INSTRUCTIONS FOR THE TASK: Take the lines below beginning at the line that has "809 (81, 1095)" and stopping after the line that has "Ford 94-03 7.3L Stage 2", and print them exactly as they are, with no other lines.

Saved data entries
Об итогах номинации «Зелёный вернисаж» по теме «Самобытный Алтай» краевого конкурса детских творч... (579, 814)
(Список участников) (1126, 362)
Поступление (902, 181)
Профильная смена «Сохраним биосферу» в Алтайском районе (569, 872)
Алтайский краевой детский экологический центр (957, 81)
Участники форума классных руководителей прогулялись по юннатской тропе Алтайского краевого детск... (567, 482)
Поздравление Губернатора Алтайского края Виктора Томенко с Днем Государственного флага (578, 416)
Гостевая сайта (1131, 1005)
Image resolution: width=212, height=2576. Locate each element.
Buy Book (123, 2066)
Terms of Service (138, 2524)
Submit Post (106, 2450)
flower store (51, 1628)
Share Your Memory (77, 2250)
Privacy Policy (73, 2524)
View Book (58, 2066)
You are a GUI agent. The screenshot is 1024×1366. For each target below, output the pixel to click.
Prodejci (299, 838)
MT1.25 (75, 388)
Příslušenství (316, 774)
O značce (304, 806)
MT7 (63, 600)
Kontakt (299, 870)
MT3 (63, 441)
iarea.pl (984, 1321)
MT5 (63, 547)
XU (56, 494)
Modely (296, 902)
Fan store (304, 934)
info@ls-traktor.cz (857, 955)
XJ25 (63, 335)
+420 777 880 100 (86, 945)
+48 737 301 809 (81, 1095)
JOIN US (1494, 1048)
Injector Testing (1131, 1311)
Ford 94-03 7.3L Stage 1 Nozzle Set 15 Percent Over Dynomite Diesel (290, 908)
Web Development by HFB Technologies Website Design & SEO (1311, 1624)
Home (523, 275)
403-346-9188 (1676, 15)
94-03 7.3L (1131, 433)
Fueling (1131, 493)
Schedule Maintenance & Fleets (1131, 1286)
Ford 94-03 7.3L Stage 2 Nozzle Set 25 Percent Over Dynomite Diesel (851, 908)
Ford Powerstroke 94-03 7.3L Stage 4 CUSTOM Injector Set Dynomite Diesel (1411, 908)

THE ANSWER:
+48 737 301 809 (81, 1095)
JOIN US (1494, 1048)
Injector Testing (1131, 1311)
Ford 94-03 7.3L Stage 1 Nozzle Set 15 Percent Over Dynomite Diesel (290, 908)
Web Development by HFB Technologies Website Design & SEO (1311, 1624)
Home (523, 275)
403-346-9188 (1676, 15)
94-03 7.3L (1131, 433)
Fueling (1131, 493)
Schedule Maintenance & Fleets (1131, 1286)
Ford 94-03 7.3L Stage 2 Nozzle Set 25 Percent Over Dynomite Diesel (851, 908)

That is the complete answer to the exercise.